Origin of shipping Containers

Container Origin


Vessel Unloading & Loading operation in 18th century.
Unknown - State Library of South Australia, available at http://collections.slsa.sa.gov.au/resource/B+4433

Transferring freight containers on the London, Midland and Scottish Railway (LMS; 1928).jpg
Before the invention of container, goods would be loaded onto a vehicle from the factory and taken to a port warehouse where they would be offloaded and stored until loaded into a vessel.
When the vessel arrived, they would be moved to the side of the ship along with other cargo to be lowered or carried into the hold and packed by dock workers. The ship might call at several other ports before off-loading a given consignment of cargo. Each port visit would delay the delivery of other cargo. Delivered cargo might then have been offloaded into another warehouse before being picked up and delivered to its destination.
The process was so messy and time bounded that makes shipping a goods become costly.Time become unreliable for the Multiple handling and delays.
Containerization has its origins in early coal mining regions in England beginning in the late 18th century.
In 1766 James Brindley designed the box boat 'Starvationer' with 10 wooden containers, to transport coal from Worsley Delph (quarry) to Manchester by Bridgewater Canal.

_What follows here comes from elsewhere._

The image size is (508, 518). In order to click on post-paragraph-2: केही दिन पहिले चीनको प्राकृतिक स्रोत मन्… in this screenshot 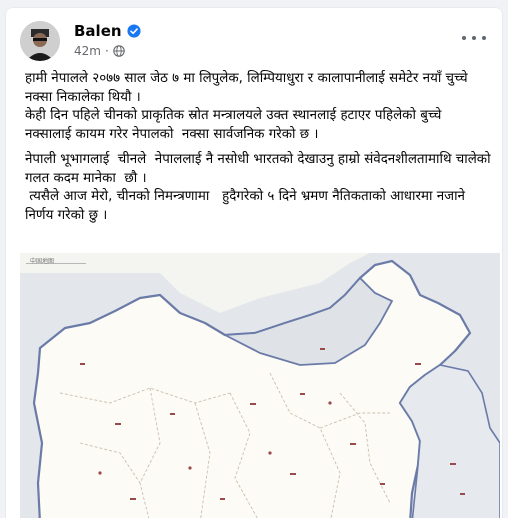, I will do `click(236, 125)`.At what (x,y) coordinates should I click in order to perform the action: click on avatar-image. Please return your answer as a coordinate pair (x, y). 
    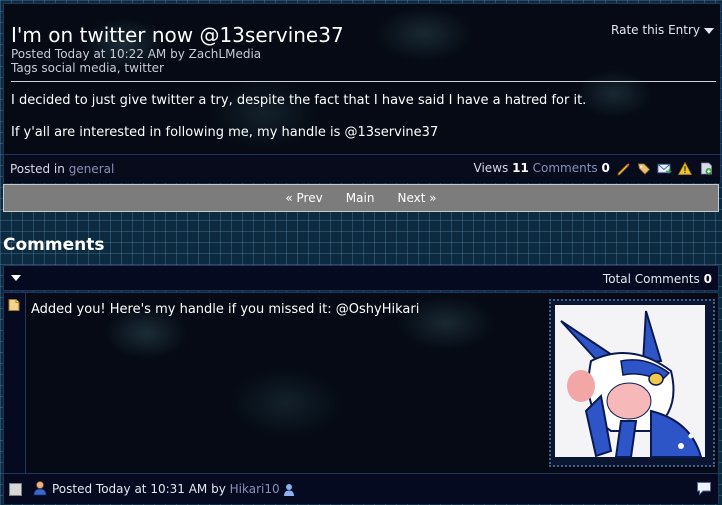
    Looking at the image, I should click on (630, 382).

The Liverpool and Manchester Railway in the United Kingdom was one of these. "Simple rectangular timber boxes, four to a wagon, they were used to convey coal from the Lancashire collieries to Liverpool, where they were transferred to horse-drawn carts by crane." Originally used for moving coal on and off barges, "loose boxes" were used to containerize coal from the late 1780s, at places like the Bridgewater Canal. 


In 1795, Benjamin Outram opened the Little Eaton Gangway, upon which coal was carried in wagons built at his Butterley Ironwork. The horse-drawn wheeled wagons on the gangway took the form of containers, which, loaded with coal, could be transshipped from canal barges on the Derby Canal, which Outram had also promoted.
By the 1830s, railroads on several continents were carrying containers that could be transferred to other modes of transport.
By the 1840s, iron boxes were in use as well as wooden ones. Early in 1900s closed container boxes are designed for goods transportation between road and rail.Those are maybe the first shipping containers in the world by iron. We start journey with iron box(Container).

During World War II, the Australian Army used containers to help more easily deal with various breaks of gauge in the railroads. These non-stackable containers were about the size of the later 20-foot ISO container and perhaps made mainly of wood.

ISO started his journey : In London, in 1946, 65 delegates from 25 countries meet to discuss the future of International Standardization. In 1947, ISO officially comes into existence with 67 technical committees (groups of experts focusing on a specific subject).
In 1968, ISO publishes its first standard on freight containers. Freight and packaging is one of the areas where ISO has been particularly active, changing the way goods travel across the world.